The incorrect ignition timing seems more likely than a bad LH. It's definitely firing. It's definitely getting fuel to the cylinders. But is it firing at the CORRECT time?

Mrmerlin 06-06-2014 08:38 PM

Thanks for the update.

BTW I am providing you my best guess, given the information you are providing.

Relays clicking when the key is turned,

is completely different than the fuel injectors clicking when the key is turned.


I would still like you to install your computers into a good running car ,
they dont have to be bolted down.

the timing is set by the computer so its not something that you can adjust,

the firing order can be changed by mis routing the plug wires,
and or the timing marks could also be off, usually its a damper thats installed the wrong way

tisilrad 06-07-2014 11:03 AM

timing belt
 
I think the thing to do here is to check the tension of the timing belt, if tension is loose it is possible the belt has jumped a cog or two and the engine is now out of cam timing. I know it is a lot of work but at this point if everything else is coorect(i.e. ignition, spark and compression) Only timing is left for propre engine function.

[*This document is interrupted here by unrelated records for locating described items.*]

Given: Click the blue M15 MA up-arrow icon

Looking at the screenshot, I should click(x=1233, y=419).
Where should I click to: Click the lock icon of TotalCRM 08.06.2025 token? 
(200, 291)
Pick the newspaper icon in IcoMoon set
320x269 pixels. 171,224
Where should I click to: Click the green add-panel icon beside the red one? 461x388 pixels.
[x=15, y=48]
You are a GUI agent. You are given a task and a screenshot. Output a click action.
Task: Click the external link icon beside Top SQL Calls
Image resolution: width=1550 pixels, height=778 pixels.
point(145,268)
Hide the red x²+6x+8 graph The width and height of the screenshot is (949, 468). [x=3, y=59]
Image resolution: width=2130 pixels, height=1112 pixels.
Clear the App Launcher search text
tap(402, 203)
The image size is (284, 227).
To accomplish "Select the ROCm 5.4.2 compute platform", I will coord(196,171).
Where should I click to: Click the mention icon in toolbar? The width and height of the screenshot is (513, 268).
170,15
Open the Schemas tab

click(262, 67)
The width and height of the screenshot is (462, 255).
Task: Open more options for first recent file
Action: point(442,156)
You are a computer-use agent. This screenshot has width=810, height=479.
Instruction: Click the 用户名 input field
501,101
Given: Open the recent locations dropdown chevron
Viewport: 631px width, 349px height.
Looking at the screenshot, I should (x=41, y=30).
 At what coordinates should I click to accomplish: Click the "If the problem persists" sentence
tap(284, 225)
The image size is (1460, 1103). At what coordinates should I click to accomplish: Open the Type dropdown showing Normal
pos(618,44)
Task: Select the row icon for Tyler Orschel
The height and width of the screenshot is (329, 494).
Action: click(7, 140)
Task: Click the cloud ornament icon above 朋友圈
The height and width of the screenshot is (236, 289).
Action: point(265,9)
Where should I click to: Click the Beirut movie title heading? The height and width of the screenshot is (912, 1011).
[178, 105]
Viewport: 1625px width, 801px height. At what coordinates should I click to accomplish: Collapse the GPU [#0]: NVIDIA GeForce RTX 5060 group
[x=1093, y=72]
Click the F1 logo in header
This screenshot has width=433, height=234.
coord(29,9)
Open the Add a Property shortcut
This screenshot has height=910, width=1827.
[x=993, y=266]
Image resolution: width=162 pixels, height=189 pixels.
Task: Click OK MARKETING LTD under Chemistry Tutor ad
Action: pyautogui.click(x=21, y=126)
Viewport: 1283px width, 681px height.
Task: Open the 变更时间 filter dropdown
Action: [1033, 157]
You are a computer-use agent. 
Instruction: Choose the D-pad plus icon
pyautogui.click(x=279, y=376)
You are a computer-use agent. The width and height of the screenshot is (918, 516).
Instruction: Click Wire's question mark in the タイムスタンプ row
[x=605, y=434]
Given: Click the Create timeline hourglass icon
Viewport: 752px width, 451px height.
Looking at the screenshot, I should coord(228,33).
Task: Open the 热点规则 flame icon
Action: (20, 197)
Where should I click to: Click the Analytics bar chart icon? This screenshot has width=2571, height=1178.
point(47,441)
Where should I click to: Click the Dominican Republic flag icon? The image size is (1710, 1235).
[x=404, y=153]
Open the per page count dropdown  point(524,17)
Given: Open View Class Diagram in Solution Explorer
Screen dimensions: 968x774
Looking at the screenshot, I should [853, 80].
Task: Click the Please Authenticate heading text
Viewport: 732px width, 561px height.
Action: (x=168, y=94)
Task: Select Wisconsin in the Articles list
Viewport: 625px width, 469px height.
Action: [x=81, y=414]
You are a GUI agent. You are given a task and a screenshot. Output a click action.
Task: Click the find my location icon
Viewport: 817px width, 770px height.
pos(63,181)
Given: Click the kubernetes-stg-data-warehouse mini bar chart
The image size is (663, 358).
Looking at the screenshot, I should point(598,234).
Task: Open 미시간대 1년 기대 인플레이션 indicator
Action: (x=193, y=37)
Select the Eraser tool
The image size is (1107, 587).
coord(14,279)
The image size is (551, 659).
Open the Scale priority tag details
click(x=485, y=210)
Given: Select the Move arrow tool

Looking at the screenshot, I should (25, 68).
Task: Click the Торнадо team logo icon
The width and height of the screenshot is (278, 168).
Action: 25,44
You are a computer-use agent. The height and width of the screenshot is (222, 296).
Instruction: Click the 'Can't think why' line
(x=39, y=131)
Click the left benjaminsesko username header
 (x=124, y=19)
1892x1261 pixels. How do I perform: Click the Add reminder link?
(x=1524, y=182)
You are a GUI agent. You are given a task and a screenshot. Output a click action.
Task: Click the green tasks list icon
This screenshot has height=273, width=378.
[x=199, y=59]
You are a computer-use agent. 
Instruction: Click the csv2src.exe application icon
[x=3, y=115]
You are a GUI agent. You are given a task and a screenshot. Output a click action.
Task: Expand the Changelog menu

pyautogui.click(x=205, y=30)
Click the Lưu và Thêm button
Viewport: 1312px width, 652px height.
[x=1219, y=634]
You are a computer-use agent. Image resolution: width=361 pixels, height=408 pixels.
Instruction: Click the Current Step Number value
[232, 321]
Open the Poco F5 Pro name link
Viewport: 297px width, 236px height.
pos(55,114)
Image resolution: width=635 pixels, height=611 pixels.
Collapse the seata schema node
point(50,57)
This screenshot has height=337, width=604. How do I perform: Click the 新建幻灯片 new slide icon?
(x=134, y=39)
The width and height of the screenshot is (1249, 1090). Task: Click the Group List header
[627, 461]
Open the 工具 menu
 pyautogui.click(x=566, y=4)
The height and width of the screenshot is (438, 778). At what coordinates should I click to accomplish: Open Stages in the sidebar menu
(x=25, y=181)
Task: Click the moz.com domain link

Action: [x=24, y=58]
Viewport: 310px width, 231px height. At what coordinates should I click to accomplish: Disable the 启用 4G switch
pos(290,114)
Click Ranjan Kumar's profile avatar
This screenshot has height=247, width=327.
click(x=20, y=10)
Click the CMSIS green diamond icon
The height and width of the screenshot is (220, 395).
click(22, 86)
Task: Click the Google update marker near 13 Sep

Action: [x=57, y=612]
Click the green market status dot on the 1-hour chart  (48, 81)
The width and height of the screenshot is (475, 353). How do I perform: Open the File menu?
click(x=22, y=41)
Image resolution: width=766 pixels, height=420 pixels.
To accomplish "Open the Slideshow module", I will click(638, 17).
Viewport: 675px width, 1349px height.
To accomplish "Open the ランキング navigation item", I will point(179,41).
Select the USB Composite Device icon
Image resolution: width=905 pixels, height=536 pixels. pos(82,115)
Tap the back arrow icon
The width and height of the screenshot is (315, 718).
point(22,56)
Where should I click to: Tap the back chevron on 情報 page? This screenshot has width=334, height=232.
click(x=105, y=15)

tisilrad 06-07-2014 11:10 AM

timing
 
If the engine was recently assembled and has run since then, it is possible retensioning will be necessary(as the dealer would require a scheduled retensioning after something like 1500 miles) If this is the case my thoughts on the timing belt jumping cogs would be likely. The timing belt light should come on possibly if tension is loose..but it is also easy to incorrectly reassemble the tensioner warning system wiring... You stated that the engine has compression so i am assuming there are no bent valves..

Fixer 06-07-2014 11:22 AM

Quote:

Originally Posted by harborman (Post 8098378)
"Other than replacing the motor, no other changes have been made."

Well this is a big "other". Did you do the motor work? Are cams back in correctly? So many variables to try and trace down. I would start with making sure the motor was put back together correctly and cams, timing gears have been checked for proper alignment with crank timing marks.

Have you done this?

Have you simply pulled plugs to see if its getting fuel.

If you've got fuel, spark and compression then Harborman's advice
would be the first step (i know you already know this)

Get the basics covered first.

You'll get it running Yellowbird:)

stepson 06-08-2014 01:13 PM

Quote:

Originally Posted by Mrmerlin (Post 8103884)

the firing order can be changed by mis routing the plug wires,
and or the timing marks could also be off, usually its a damper thats installed the wrong way

Good Point Stan!

Yellowbird,
The cylinders are numbered front to back 1-4 on right side of car
front to back 5-8 on the left side of the car.

Where the plug wires put on in that order?